[Doc-SIG] field syntax (was re: lists & blank lines)

Edward D. Loper edloper@gradient.cis.upenn.edu
Tue, 17 Apr 2001 12:27:28 EDT


> I think you need to define your concept of "fields" better for us
> here on the SIG (note: assume no previous knowledge of
> JavaDoc). Give a detailed example. Why isn't position significant?
> What about field order? Sounds like you're describing a
> dictionary-like structure associated with each docstring. Can a
> field be used more than once, or must each field be unique per
> docstring?

Sorry, you're right.  If you have time, you can look at the JavaDoc
home page:

  <http://java.sun.com/j2se/javadoc/index.html>

or at a sample of the output of JavaDoc:

  <http://java.sun.com/products/jdk/1.2/docs/api/index.html>

>From the JavaDoc page:

    A doc comment is made up of two parts -- a description followed by
    zero or more tags, with a blank line (containing a single asterisk
    "*") between these two sections:

    /** 
     * This is the description part of a doc comment
     *
     * @tag    Comment for the tag
     */

The first part describes the object being documented; the second part
essentially sets up a multi-map from keys to formatted doc strings.

  - Certain tags are paramatrized, such as "@param", which takes a
    parameter, and gives a description of it.
  - Some tags can be repeated (e.g., "@see"); others can't (e.g.,
    you can't have 2 "@param"'s with the same parameter.
  - It is assumed that when these "fields" (=tag+value) are output,
    they will be put in special sections.  (see thesample output
    of JavaDoc).

An example of a formatted doc string with a field (from the formatted
doc string parser I've been writing) is::

    def _tokenize_literal(lines, start, block_indent, tokens, warnings):
        """
        Construct a C{Token} containing the literal block starting at
        C{lines[start]}, and append it to C{tokens}.  C{block_indent}
        should be the indentation of the literal block.  Any warnings
        generated while tokenizing the literal block will be appended to
        C{warnings}.

        @param lines: The list of lines to be tokenized.
        @param start: The index into C{lines} of the first line of the
            literal block to be tokenized.
        @param block_indent: The indentation of C{lines[start]}.  This is
            the indentation of the literal block.
        @param warnings: A list of the warnings generated by parsing.  
            Any new warnings generated while tokenizing this literal
            block will be appended to this list.
        @return: The line number of the first line following the literal
            block.

        @type lines: C{list} of C{string}
        @type start: C{int}
        @type block_indent: C{int}
        @type warnings: C{list} of C{ParseError}
        @rtype: C{int}
        """

It doesn't matter to me what syntax we use.  Another alternative
that's been suggested is to do something like::
        ...
        Arguments:
            lines -- The list of lines to be tokenized.
            start -- The index into C{lines} of the first line of the
                literal block to be tokenized.
            block_indent -- The indentation of C{lines[start]}.  This
                is the indentation of the literal block.
            warnings -- A list of the warnings generated by parsing.
                Any new warnings generated while tokenizing this
                literal block will be appended to this list.
            return -- The line number of the first line following the
                literal block.
        ...

But semantically, the idea is to associate a description with each of
a number of pre-defined entities, such as the parameters of a method.
Tags defined by Javadoc are:
    @see          (a single see-also link; can repeat)
    @author       (an author; can repeat)
    @version      (the object's version)
    @param        (a function/method param; takes an argument)
    @return       (the return value of a function/method)
    @exception    (a description of an exception that a function/
                   method can raise; takes an argument (the exception))
    @since        (minimum version needed to use it)
    @depreciated  (object is depreciated; description of why)

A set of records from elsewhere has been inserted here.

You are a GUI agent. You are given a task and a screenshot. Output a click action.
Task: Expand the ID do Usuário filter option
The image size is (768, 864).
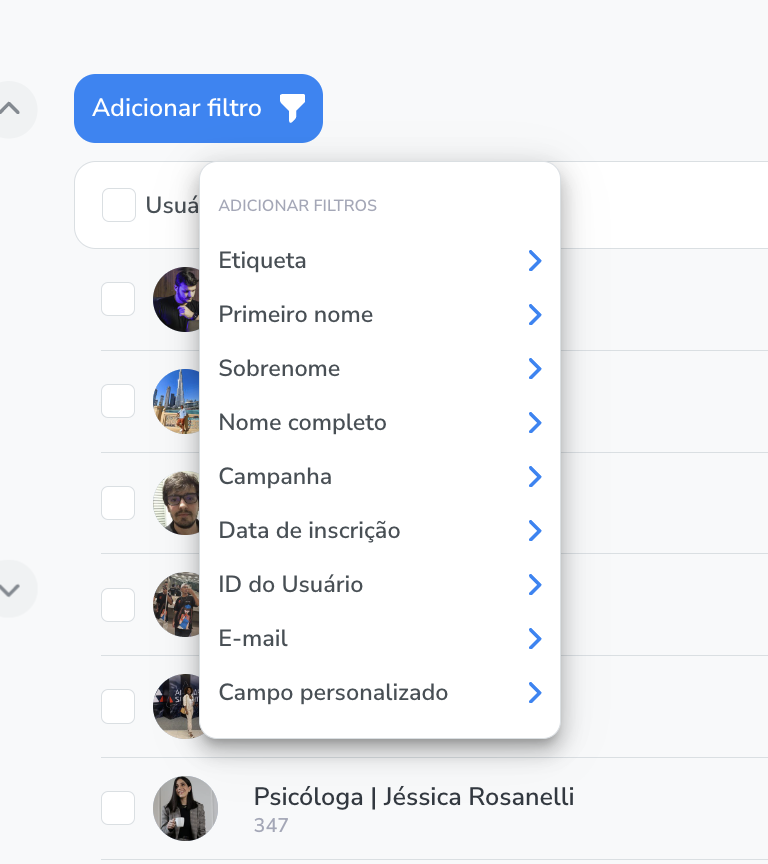[x=380, y=585]
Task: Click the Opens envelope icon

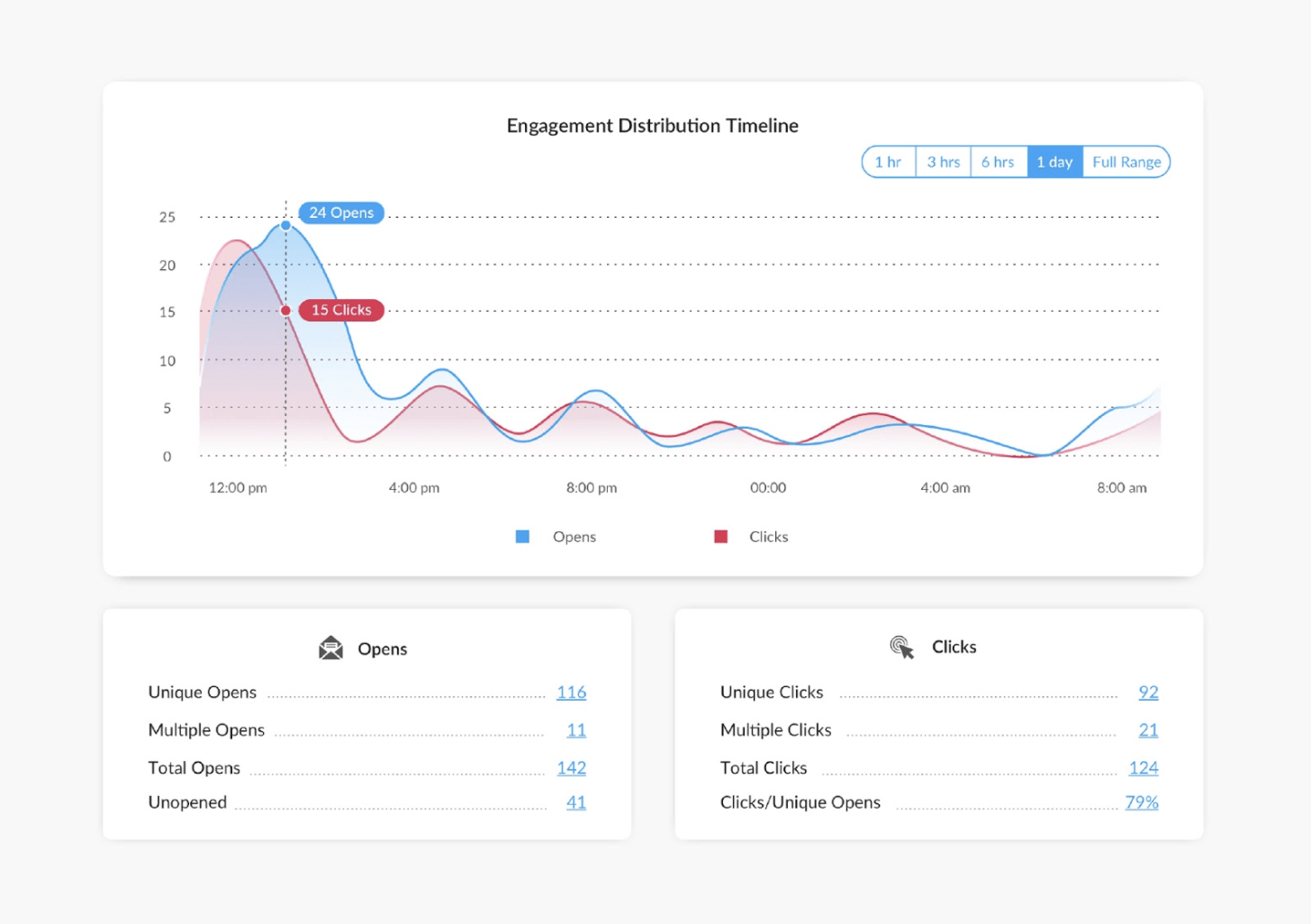Action: tap(331, 648)
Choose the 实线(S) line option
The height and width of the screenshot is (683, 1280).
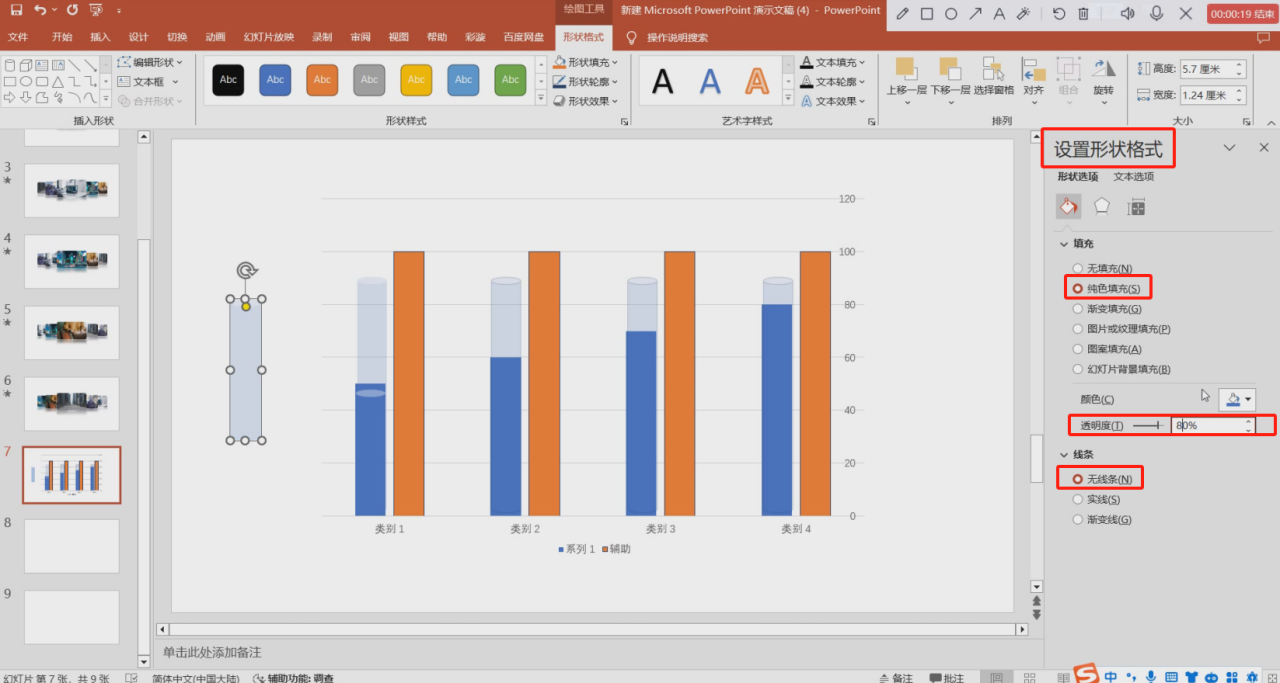(x=1077, y=499)
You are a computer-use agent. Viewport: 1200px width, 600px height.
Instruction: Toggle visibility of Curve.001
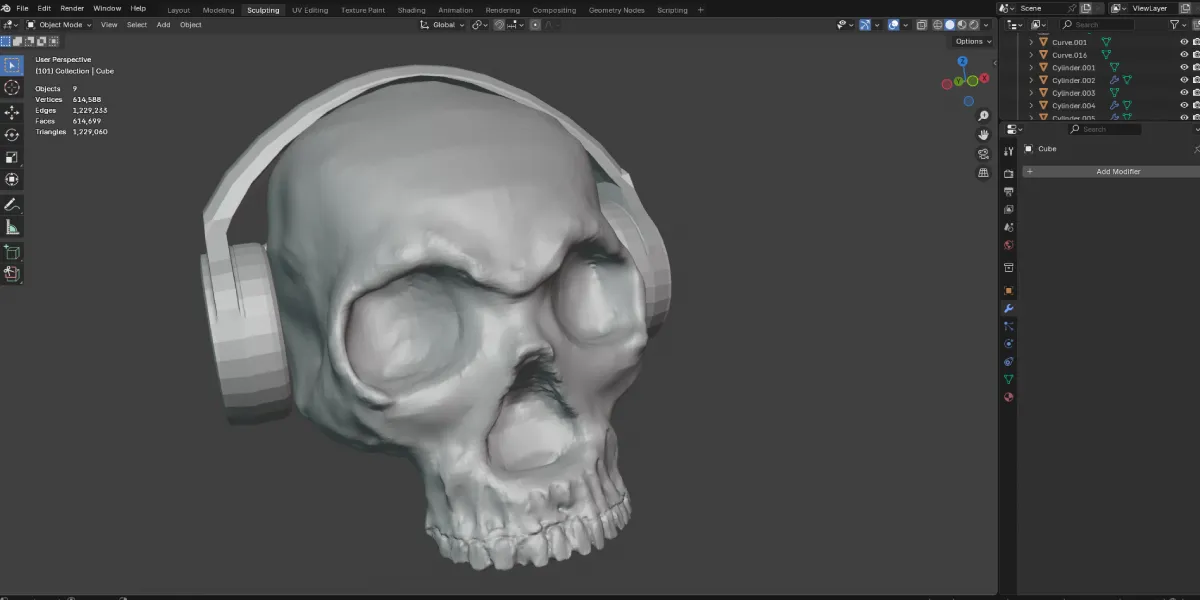click(1184, 41)
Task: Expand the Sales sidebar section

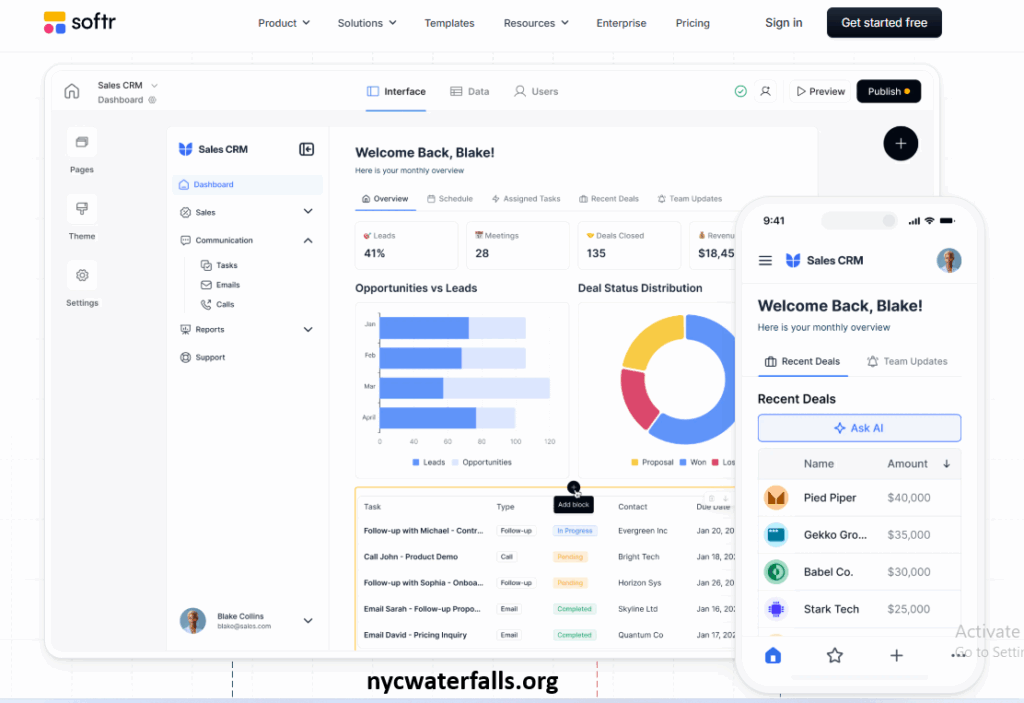Action: (x=307, y=212)
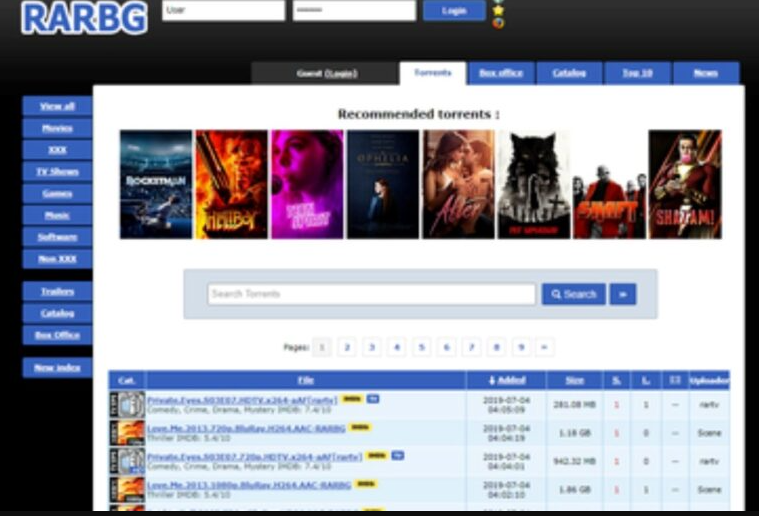Go to page 2 of results
Viewport: 759px width, 516px height.
click(347, 347)
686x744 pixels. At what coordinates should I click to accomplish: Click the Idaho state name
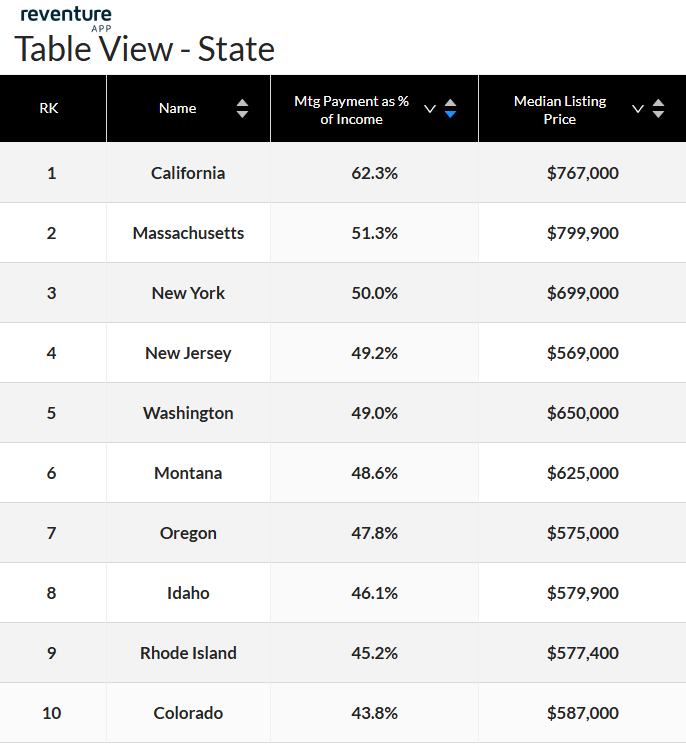pos(188,593)
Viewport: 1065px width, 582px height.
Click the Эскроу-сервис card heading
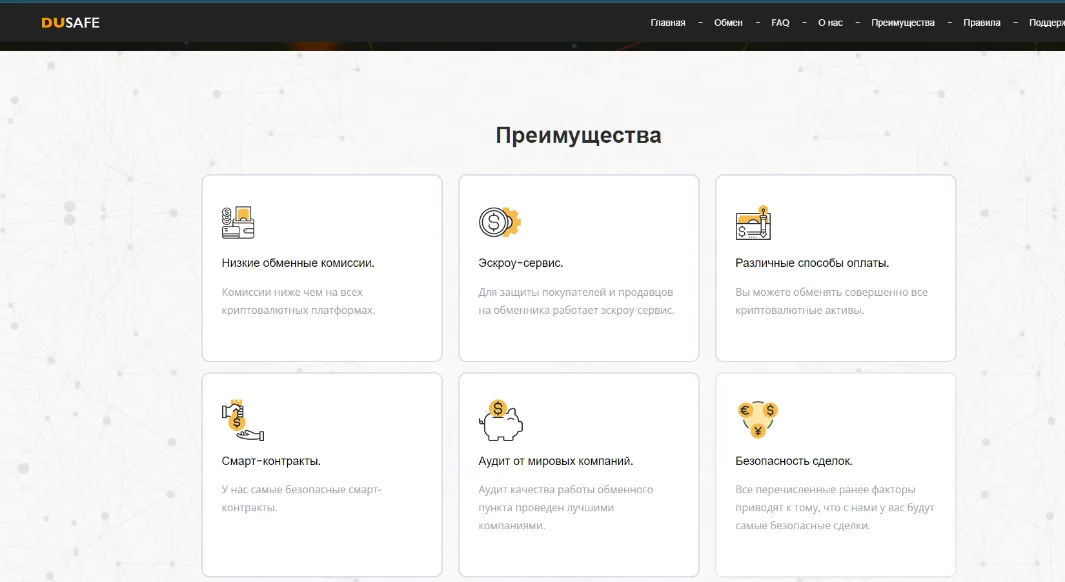tap(520, 263)
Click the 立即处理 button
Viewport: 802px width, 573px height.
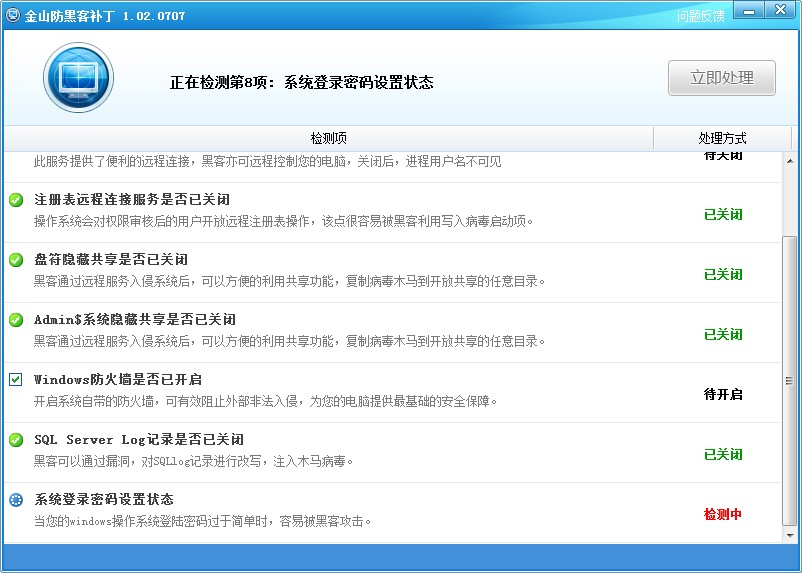point(722,78)
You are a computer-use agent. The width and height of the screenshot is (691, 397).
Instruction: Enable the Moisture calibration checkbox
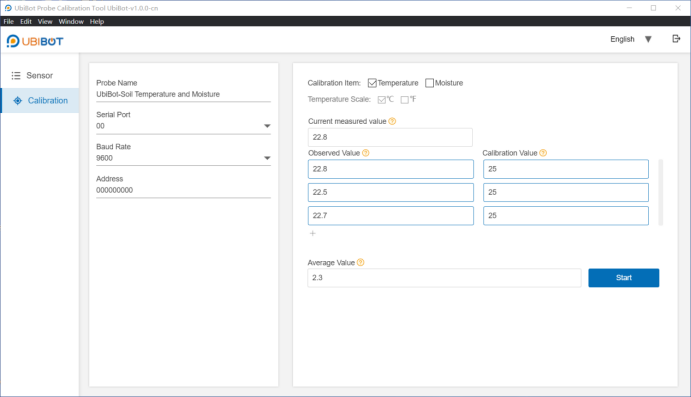(x=429, y=83)
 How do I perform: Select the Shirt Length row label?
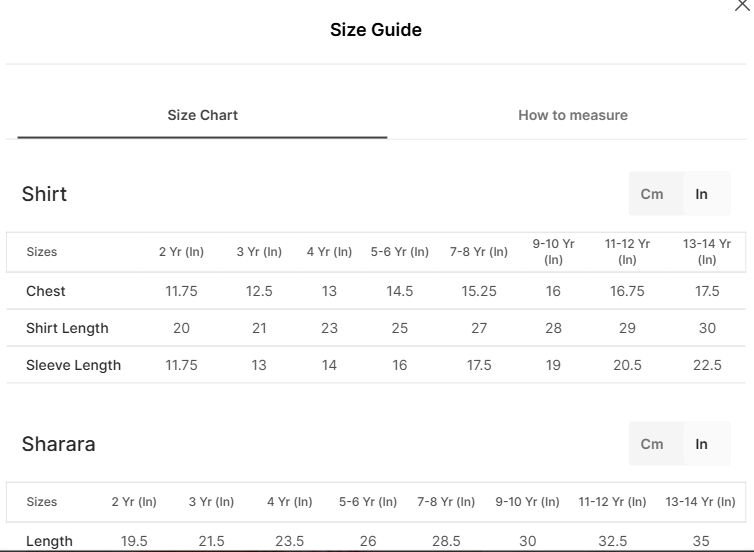[67, 328]
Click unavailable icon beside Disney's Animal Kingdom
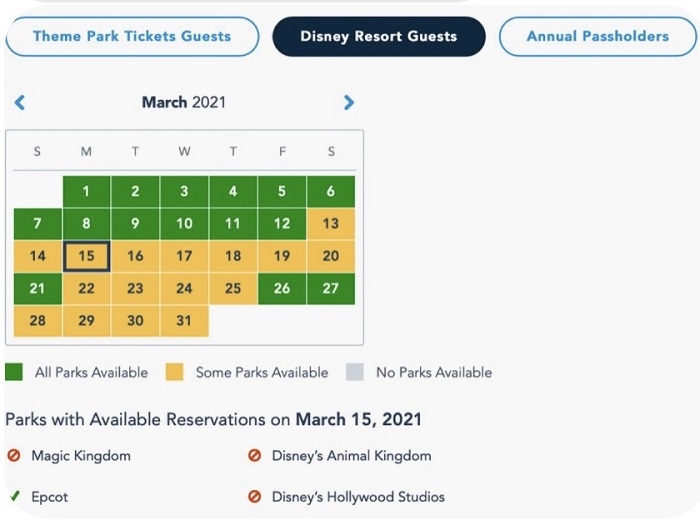Image resolution: width=700 pixels, height=520 pixels. 254,456
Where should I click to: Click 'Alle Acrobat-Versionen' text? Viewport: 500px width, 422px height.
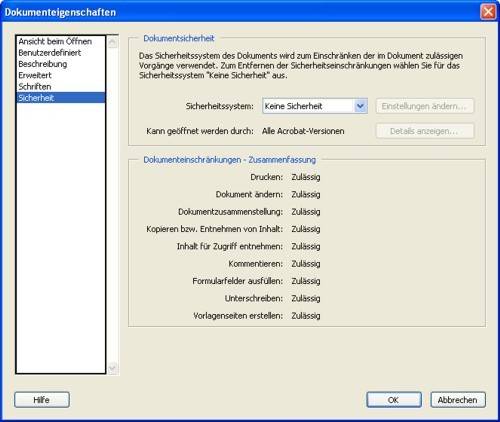pyautogui.click(x=303, y=131)
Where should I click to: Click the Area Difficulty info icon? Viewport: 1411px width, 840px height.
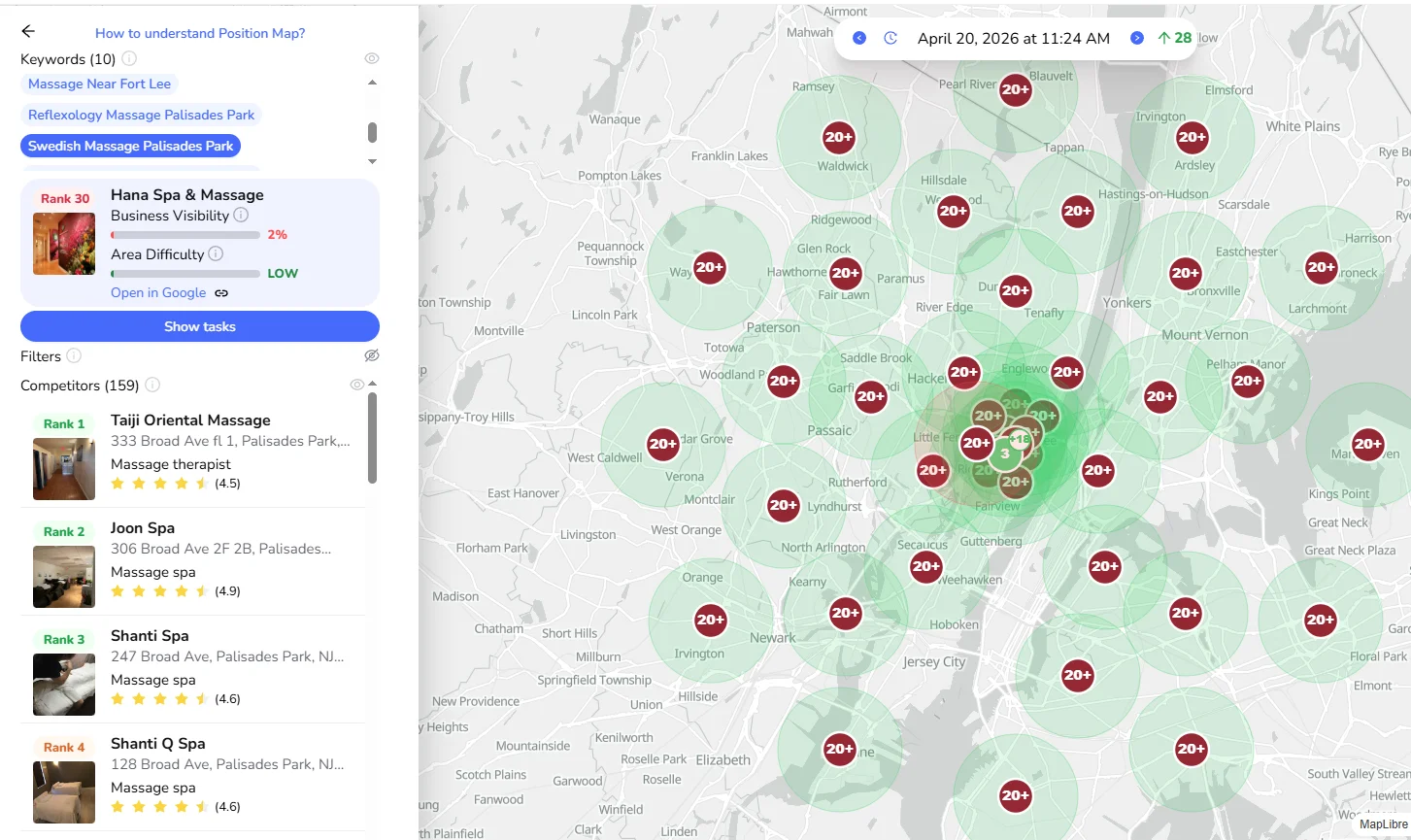pyautogui.click(x=216, y=254)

I think there are a few more, but that's probably a representative
sample..

I find that the output you can produce with fields is easier to
read/use than the output you can produce without them.  (See the HTML
and LaTeX versions of the Java library API)..  

Of course, we don't really *need* them.  In my mind, the only
necessary features for a formatted docstring language are:
  - paragraphs
  - literal blocks
  - maybe doctest blocks

But I'd like to see them included.  Of course, you don't have to use
them if you don't want to.  But I think that most people will find
them useful if they try using them..

-Edward